A run of items:
•••

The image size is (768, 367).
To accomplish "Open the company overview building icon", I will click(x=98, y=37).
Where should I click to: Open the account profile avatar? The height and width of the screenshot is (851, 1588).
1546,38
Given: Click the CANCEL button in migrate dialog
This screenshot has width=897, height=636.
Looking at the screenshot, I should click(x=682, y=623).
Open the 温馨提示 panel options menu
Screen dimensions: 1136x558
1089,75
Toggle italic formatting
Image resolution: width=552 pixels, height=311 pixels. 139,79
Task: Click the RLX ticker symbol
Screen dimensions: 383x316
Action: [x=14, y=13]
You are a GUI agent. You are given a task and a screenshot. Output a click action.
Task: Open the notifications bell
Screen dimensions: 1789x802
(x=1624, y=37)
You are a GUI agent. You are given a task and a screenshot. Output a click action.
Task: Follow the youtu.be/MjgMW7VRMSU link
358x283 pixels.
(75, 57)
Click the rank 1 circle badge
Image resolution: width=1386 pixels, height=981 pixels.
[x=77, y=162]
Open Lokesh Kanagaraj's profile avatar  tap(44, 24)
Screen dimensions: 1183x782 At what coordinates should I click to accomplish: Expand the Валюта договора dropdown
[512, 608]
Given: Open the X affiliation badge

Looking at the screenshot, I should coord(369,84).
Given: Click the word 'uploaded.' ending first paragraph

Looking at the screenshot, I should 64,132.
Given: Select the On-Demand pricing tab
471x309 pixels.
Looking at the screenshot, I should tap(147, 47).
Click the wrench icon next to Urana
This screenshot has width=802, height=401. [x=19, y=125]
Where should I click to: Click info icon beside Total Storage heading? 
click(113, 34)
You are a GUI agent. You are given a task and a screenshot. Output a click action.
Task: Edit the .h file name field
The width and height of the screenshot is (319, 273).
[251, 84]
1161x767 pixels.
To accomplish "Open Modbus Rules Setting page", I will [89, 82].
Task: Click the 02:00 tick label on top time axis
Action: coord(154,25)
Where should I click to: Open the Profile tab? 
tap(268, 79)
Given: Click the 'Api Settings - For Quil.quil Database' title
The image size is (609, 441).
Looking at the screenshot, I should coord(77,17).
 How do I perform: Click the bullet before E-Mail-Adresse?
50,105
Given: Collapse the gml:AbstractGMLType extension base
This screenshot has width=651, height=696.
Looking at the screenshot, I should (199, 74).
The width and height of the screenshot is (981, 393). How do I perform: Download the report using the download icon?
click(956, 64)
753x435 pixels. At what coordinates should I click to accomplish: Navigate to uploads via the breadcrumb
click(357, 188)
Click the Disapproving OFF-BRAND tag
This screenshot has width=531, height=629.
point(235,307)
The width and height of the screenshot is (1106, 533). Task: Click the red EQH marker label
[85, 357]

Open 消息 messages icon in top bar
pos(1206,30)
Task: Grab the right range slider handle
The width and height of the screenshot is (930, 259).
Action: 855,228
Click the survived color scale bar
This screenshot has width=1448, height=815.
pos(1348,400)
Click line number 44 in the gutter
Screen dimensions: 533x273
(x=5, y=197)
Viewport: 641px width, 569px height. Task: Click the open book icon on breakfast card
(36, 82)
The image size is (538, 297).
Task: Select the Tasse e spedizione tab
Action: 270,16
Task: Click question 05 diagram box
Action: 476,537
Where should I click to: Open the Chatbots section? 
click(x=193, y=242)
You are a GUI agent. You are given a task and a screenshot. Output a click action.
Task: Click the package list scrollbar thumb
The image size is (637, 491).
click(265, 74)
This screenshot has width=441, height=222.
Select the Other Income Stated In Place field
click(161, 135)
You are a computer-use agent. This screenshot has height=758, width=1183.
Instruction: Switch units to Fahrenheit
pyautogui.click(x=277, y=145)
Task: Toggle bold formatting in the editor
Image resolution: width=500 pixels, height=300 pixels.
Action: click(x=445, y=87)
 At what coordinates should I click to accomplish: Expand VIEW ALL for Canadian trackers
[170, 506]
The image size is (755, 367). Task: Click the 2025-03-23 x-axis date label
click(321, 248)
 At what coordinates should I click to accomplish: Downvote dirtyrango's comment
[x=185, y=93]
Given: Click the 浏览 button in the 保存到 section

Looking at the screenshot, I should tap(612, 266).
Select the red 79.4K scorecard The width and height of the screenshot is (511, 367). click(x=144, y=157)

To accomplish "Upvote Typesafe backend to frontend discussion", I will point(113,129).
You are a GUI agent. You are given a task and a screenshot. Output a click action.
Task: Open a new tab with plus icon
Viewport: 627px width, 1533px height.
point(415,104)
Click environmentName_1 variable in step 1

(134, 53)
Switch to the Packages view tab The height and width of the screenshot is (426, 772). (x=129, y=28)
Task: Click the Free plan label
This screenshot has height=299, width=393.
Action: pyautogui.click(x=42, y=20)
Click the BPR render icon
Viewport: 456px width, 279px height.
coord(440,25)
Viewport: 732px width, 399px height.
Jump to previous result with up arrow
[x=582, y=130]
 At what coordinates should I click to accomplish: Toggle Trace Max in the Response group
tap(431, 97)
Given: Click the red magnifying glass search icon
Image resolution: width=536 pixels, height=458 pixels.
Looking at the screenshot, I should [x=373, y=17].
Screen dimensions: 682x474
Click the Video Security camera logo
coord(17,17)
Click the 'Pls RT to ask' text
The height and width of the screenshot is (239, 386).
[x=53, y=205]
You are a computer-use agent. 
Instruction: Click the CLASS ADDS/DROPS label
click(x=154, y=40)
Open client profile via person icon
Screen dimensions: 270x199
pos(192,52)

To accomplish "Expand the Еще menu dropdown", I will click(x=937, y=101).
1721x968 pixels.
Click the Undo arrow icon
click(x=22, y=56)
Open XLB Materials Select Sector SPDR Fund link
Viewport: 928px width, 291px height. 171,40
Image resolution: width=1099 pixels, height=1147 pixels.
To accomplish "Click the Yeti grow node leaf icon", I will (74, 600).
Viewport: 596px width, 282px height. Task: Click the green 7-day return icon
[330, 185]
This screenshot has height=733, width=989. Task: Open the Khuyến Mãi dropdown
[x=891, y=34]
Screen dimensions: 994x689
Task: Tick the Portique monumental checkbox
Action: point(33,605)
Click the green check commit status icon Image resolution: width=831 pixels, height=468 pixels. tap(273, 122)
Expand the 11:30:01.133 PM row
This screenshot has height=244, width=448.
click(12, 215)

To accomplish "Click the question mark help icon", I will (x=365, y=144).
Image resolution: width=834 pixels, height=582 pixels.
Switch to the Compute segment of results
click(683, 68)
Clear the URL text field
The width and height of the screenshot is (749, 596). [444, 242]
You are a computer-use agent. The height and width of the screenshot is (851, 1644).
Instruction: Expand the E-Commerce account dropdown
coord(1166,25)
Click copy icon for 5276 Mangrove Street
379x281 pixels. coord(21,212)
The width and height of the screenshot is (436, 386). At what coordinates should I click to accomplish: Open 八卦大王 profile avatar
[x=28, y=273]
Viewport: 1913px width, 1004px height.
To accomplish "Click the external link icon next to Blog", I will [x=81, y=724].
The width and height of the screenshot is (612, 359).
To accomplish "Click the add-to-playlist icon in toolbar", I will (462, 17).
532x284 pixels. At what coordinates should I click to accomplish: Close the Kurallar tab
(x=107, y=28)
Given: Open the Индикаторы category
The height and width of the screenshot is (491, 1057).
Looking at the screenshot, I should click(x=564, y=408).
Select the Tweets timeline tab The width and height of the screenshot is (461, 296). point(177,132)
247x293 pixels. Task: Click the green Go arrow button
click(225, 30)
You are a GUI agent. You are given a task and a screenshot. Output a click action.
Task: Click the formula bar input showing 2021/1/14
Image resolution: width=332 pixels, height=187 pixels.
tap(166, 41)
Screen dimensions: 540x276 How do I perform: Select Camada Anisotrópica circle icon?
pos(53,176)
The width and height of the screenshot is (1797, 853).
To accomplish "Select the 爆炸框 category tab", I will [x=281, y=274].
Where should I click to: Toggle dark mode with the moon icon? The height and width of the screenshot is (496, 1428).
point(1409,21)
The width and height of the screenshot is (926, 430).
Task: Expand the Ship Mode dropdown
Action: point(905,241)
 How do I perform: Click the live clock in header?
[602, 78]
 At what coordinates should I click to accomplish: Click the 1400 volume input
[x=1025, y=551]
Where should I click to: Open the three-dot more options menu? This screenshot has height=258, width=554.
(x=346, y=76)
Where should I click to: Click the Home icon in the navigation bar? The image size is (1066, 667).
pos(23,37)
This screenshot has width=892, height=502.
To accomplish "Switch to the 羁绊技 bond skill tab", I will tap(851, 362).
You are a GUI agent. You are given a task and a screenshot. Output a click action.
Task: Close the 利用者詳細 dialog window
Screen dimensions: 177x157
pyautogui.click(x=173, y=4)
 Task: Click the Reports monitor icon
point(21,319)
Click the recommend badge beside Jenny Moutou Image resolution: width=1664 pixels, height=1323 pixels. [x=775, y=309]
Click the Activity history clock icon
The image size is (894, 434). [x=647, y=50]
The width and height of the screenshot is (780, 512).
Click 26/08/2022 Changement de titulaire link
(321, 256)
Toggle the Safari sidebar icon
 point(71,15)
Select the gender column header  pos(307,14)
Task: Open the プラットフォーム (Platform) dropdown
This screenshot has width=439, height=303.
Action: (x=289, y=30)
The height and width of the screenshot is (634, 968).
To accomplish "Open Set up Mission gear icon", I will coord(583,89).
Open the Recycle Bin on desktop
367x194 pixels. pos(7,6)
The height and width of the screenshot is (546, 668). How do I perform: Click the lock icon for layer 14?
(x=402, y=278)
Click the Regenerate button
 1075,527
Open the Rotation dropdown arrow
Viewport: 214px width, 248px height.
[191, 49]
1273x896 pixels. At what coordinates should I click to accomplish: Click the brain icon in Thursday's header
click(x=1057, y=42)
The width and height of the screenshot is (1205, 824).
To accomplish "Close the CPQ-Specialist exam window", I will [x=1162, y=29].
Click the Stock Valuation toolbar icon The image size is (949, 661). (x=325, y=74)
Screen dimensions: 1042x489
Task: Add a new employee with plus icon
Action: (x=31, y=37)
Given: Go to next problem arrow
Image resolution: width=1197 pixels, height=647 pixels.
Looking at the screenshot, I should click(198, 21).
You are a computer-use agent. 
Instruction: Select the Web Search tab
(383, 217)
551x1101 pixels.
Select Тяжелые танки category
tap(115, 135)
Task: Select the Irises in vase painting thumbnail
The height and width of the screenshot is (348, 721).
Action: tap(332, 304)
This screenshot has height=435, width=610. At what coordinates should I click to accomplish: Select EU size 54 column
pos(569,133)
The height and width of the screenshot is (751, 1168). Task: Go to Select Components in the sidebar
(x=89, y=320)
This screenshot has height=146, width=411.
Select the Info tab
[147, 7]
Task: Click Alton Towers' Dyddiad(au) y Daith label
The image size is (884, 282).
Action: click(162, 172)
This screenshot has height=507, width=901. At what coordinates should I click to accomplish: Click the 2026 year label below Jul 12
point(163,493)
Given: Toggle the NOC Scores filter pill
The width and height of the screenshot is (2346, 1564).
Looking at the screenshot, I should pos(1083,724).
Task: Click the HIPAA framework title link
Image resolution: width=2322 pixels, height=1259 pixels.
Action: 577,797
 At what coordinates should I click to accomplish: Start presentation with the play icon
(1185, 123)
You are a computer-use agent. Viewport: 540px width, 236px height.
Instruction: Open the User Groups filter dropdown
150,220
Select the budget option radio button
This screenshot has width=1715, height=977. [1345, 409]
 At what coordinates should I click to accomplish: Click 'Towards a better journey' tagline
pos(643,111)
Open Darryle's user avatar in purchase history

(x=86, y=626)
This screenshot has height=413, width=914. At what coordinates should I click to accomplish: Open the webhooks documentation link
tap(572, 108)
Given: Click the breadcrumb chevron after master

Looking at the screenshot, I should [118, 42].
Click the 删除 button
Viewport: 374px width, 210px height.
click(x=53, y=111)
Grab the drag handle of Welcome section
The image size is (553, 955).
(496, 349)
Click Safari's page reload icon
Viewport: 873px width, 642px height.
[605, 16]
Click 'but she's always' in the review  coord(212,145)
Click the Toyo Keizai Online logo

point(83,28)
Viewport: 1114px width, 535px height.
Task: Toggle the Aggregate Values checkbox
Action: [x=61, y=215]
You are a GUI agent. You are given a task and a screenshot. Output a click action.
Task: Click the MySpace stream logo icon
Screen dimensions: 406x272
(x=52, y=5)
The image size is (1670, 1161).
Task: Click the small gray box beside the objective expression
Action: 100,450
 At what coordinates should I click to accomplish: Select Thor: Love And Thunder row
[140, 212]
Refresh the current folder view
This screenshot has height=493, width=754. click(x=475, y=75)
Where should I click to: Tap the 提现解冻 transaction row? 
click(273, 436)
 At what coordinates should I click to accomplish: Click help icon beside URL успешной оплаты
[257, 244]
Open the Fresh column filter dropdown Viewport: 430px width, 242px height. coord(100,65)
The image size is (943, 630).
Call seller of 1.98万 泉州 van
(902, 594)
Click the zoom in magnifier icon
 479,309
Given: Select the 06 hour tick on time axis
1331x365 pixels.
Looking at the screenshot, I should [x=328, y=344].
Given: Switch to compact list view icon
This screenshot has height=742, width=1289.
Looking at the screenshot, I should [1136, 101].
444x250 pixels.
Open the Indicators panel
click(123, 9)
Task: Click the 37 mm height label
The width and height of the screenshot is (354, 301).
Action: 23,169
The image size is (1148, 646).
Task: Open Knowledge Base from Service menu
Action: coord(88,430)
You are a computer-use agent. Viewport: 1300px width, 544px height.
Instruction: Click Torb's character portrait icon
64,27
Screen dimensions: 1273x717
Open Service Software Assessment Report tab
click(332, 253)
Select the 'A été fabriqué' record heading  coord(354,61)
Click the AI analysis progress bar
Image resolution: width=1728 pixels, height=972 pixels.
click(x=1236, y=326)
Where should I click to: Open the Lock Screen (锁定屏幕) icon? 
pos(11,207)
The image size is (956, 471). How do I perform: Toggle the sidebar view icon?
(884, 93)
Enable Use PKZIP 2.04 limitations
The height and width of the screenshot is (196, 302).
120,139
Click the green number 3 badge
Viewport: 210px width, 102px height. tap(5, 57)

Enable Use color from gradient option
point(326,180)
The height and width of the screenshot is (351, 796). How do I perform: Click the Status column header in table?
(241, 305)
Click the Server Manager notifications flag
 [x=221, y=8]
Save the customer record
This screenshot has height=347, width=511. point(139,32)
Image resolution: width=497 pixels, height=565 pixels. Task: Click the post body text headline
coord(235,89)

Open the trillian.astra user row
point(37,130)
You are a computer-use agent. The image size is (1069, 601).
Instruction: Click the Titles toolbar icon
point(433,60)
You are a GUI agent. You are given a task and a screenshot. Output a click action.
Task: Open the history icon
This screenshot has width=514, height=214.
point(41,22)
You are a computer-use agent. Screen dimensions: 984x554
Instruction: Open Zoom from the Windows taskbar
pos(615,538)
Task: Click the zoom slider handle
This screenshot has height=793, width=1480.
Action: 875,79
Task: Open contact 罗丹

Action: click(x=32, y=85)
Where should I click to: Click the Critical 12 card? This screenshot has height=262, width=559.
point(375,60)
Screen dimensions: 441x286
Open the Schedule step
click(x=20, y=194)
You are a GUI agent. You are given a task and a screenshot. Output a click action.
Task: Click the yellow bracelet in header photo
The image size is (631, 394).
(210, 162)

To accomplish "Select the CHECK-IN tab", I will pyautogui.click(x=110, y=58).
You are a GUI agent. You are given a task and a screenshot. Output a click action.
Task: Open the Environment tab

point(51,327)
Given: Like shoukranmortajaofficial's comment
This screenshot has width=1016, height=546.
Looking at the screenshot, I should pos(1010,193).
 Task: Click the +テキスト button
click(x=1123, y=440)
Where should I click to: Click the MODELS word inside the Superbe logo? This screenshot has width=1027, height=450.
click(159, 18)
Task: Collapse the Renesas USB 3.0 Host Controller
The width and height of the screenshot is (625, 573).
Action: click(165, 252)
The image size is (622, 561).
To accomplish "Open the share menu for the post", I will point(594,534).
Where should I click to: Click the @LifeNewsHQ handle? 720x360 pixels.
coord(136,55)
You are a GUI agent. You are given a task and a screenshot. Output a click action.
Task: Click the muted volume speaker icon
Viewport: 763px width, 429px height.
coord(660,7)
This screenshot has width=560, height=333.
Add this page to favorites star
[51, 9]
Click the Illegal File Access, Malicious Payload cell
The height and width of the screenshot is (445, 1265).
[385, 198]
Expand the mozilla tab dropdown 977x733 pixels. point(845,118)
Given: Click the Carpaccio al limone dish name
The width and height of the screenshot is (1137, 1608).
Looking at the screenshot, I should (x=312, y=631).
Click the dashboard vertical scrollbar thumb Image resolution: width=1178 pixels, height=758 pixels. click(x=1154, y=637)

•••

_What is required_. Rewrite everything from the start of the items down to the line containing "Action: [x=14, y=13]", changing "ticker symbol" to "stock symbol" and leaving the rest unchanged.

_Task answer_.
The image size is (768, 367).
To accomplish "Open the company overview building icon", I will click(x=98, y=37).
Where should I click to: Open the account profile avatar? The height and width of the screenshot is (851, 1588).
1546,38
Given: Click the CANCEL button in migrate dialog
This screenshot has width=897, height=636.
Looking at the screenshot, I should click(x=682, y=623).
Open the 温馨提示 panel options menu
Screen dimensions: 1136x558
1089,75
Toggle italic formatting
Image resolution: width=552 pixels, height=311 pixels. 139,79
Task: Click the RLX stock symbol
Screen dimensions: 383x316
Action: [x=14, y=13]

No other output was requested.